While you might be formally correct, your criticism still seems about as sensible as criticising someone who said "a tank made of paper sheets is not secure" because they failed to specify a threat model. After all, such a tank would be secure against a paralyzed attacker without weapons.

Yes, it is important to be aware that security is always relative to a threat model, and at times it can lead to confusion when threat models are not made explicit. That does not mean, though, that it's necessarily wrong to imply a sensible threat model in a given context, and to just call something "insecure" without any further explicit qualifications if it does not protect against a reasonable minimal threat model that essentially everyone essentially always has to face.

Also, it's questionable whether you can call the NSA's mass surveillance a passive attack, given that QUANTUM INSERT exists and was used, in order to attack foreign communications infrastructure.

[bren2013]

This is also precisely the problem I was trying to avoid by introducing formality.

Is it like saying that a tank made of paper sheets is insecure, or is it like saying that a heavily-armored tank is insecure (against a nuclear weapon)?

It is never okay to omit important information like the threat model in cryptography. That information is essential to the system's analysis.

[jarrett]

> Is it like saying that a tank made of paper sheets is insecure

Yes, I'd say it's more like that one.
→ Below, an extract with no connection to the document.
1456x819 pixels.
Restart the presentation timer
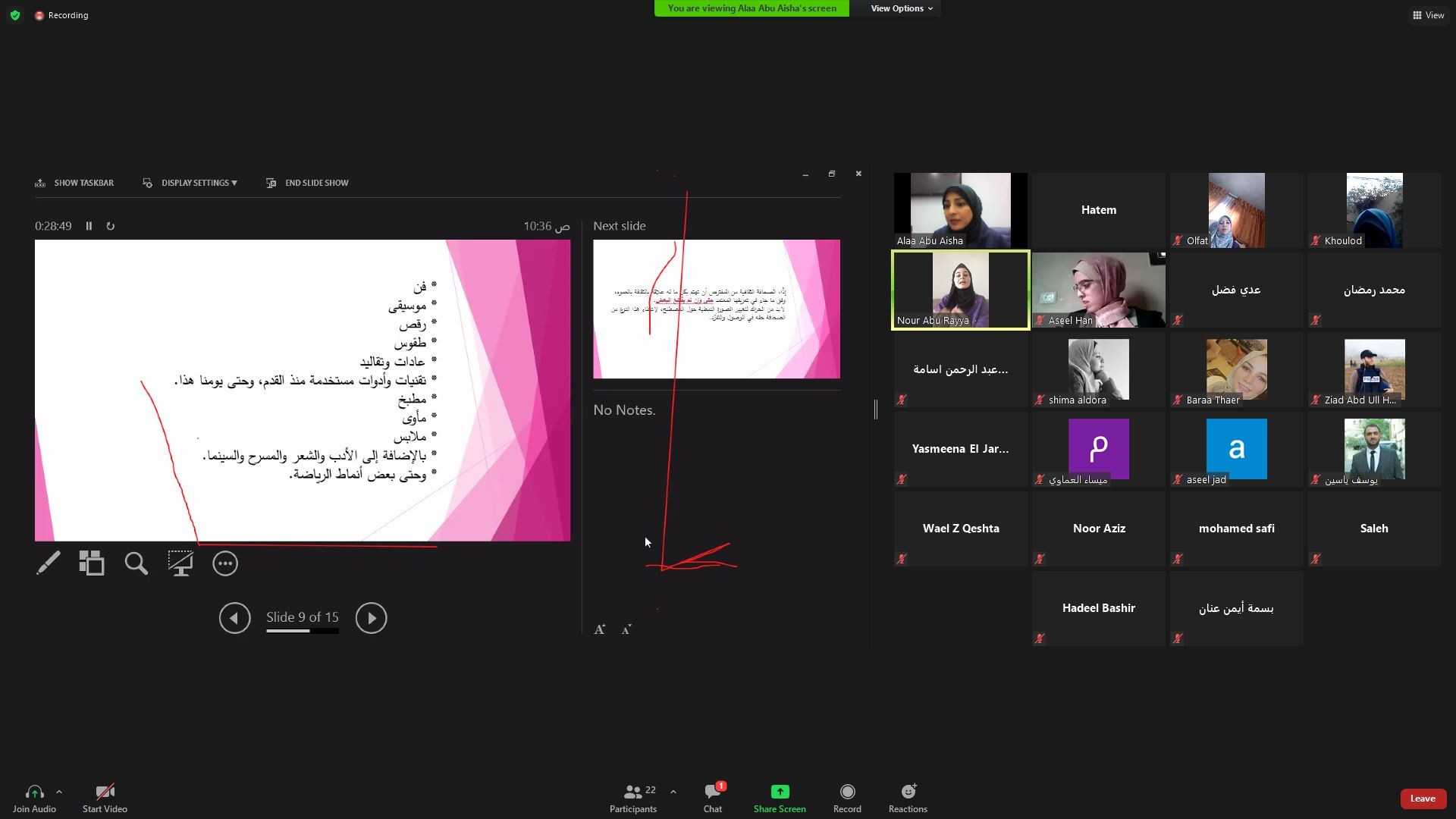coord(111,226)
The technology is insecure against threat models it is almost certain to face.

> or is it like saying that a heavily-armored tank is insecure (against a nuclear weapon)?
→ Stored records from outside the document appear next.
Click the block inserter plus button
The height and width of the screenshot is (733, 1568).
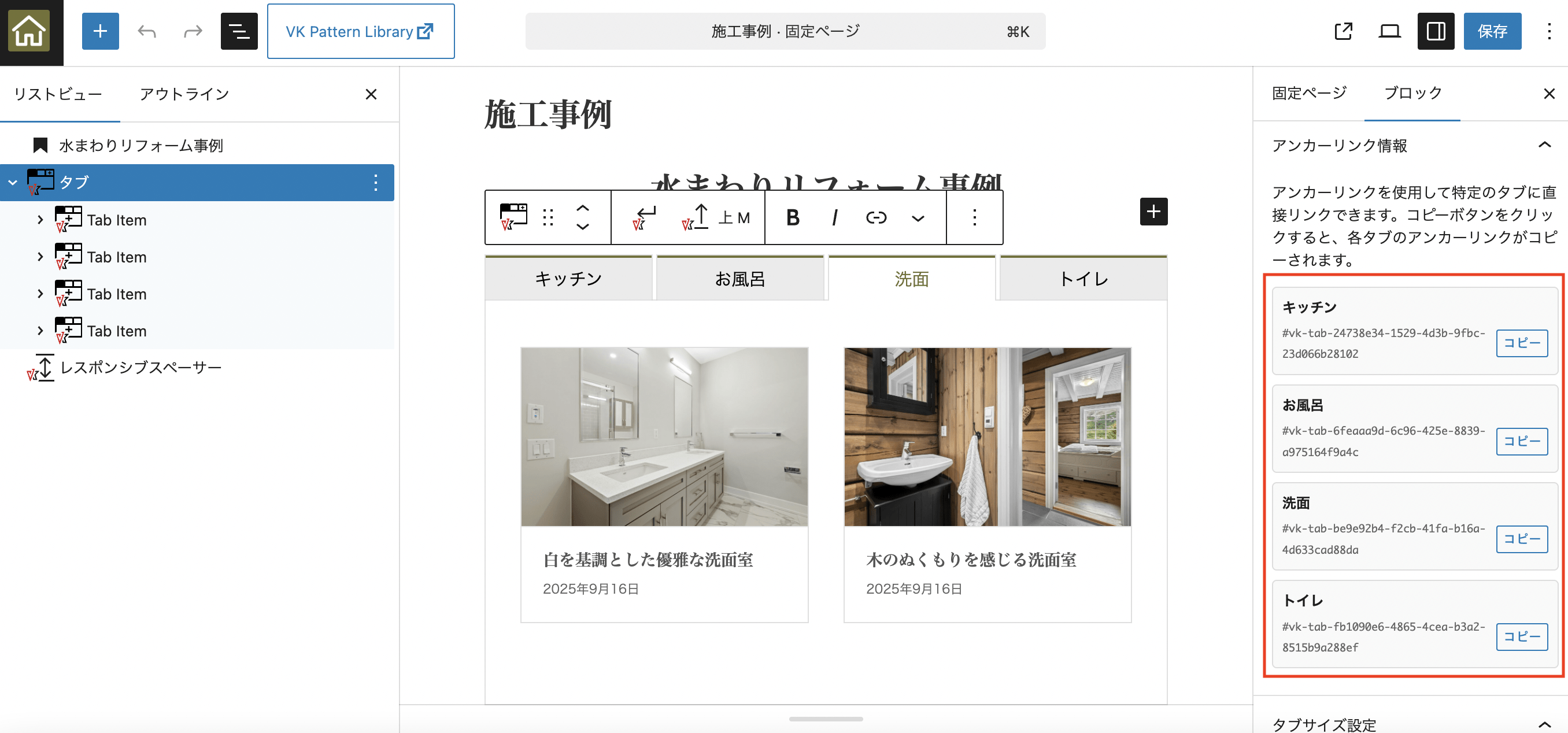(101, 31)
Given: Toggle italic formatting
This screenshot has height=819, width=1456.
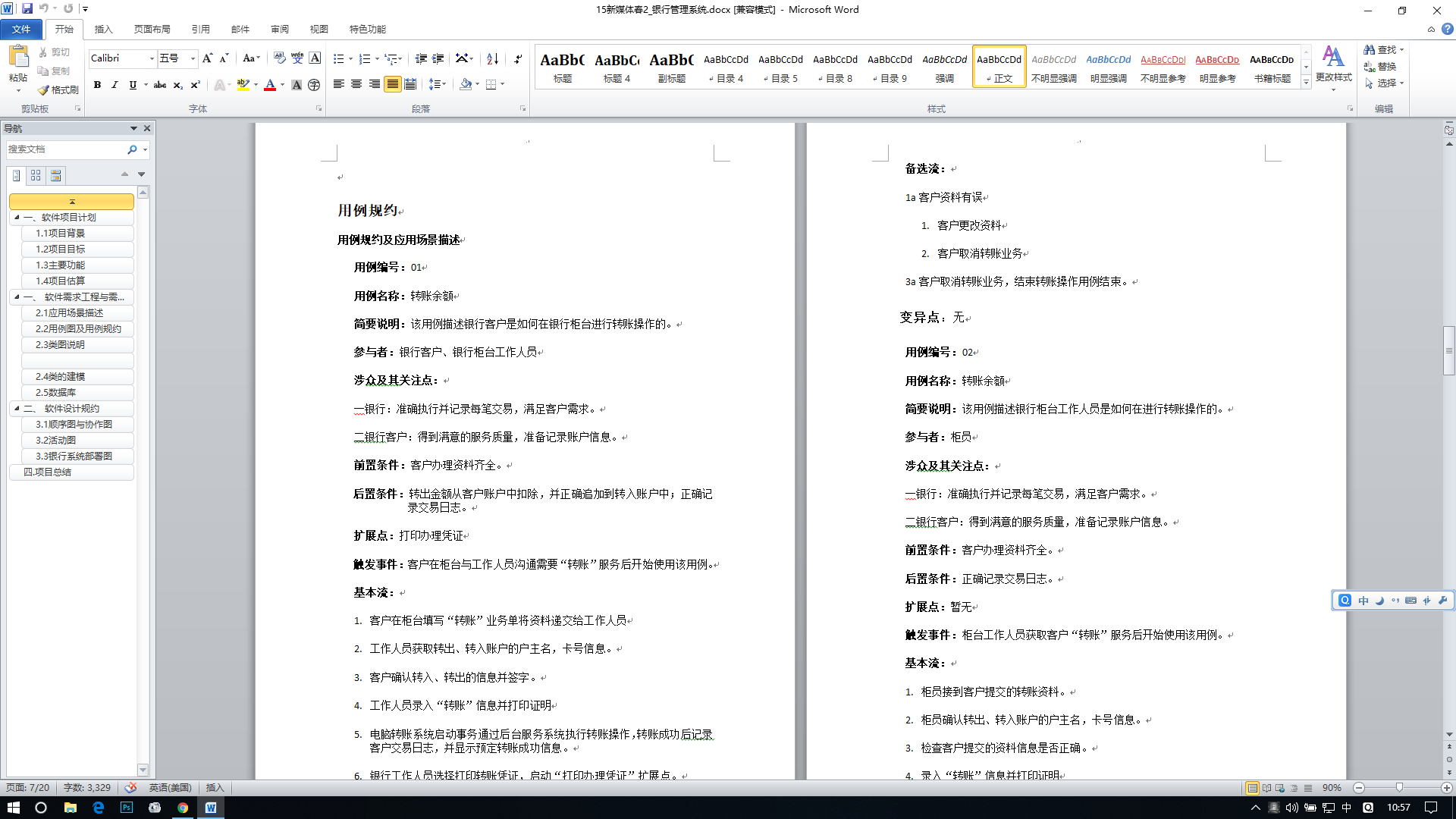Looking at the screenshot, I should [x=115, y=85].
No, I don't think it's like that one. A tank could realistically participate in a nuclear conflict, but that's not necessarily what a tank is intended for. Whereas, JS crypto is presumably intended to protect users when the remote server can't be trusted. (What else would it be for?) It can't offer such protection.

[rmrfrmrf]

What about a secret message web widget on a shared computer that uses localstorage as a database and requires the recipient to enter a password to reveal the message, or an offline diary app made with node-webkit that encrypts diary entries? There are lots of uses for JS crypto in cases where information will never leave a local computer. I know that's not what you were saying, but I think it's important to realize that JS has gone beyond remote delivery at this point.

[jdbernard]

The problem is that with the in-browser use case, which is what this whole discussion is about, the code being executed locally came from a remote source. For all of the reasons that Monsanto and the others name it is impossible to ensure that the code does what it claims to. So even if all of your data is stored locally, you have no strong way to ensure that the code that is performing the cryptographic functions is not secretly compromised by an attacker so that, for example, it sends your data in clear to some remote server.

[zAy0LfpBZLC8mAC]

Even though it often isn't spelled out, this is mostly about content-controlled JS loaded from the web, though the language itself also has its problems. And security-wise that app would not be better than one that stored the messages on a server, which only allows you to read them back when you provide the password.